This article will help you:
- Manage costs related to very high event volumes
With the Scale add-on, Amplitude enables dynamic behavioral sampling for ultra-high volume customers who have unique cost challenges. Sampling lets you keep your data costs manageable without compromising the accuracy of your analyses.
Feature availability
This feature is available to users on Enterprise plans only.
- Use of this feature requires the Scale add-on.
How sampling works
At the user level, the Amplitude algorithmic sampling framework samples events based on user identity:
- For tracked users, it preserves users' full event streams, thus preserving their behaviors.
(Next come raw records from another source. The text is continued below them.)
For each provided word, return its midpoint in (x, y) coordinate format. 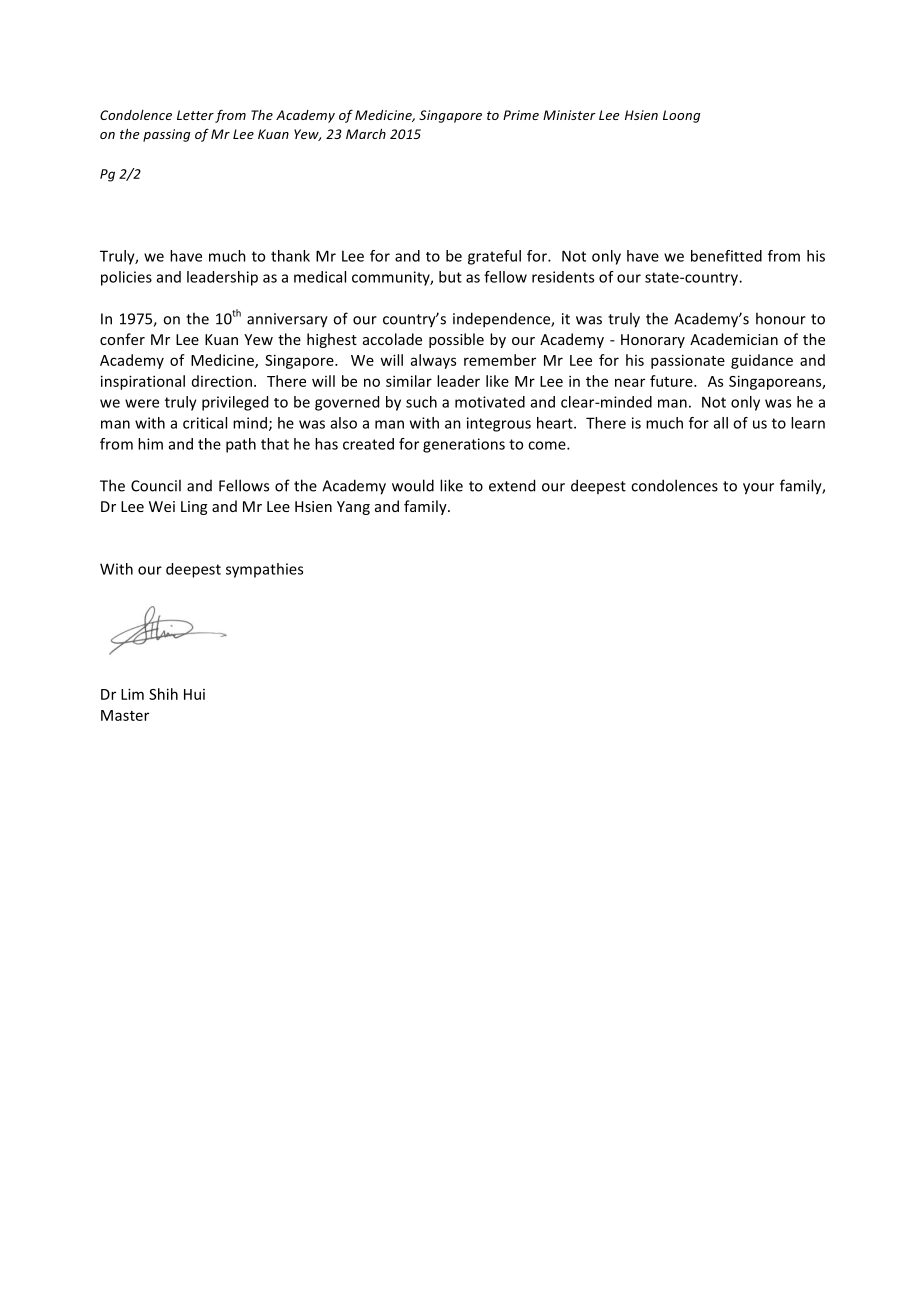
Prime (521, 115)
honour (781, 318)
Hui (194, 694)
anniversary (287, 320)
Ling (194, 508)
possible (456, 340)
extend (512, 485)
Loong (681, 116)
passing (166, 135)
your (758, 489)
- It also ensures the integrity of data in Amplitude, as opposed to random event-level sampling which could potentially provide you with incomplete data.
When sampling is enabled, Amplitude will upsample metrics to provide you with highly accurate estimates on every chart and in every analysis.
To oversimplify, what this means is that Amplitude will multiply your events and users by a sampling factor, equivalent to (100% / sampling rate)
.
For example, if you are sampling at 10%, Amplitude would multiply tracked events by 10 to give you an accurate estimate of your true event volume. This helps every end user in Amplitude focus on analytics without worrying about the sampling rate being used.
Each Amplitude chart will show the sampling rate applied to it. This allows for transparent communication of effective sampling rates.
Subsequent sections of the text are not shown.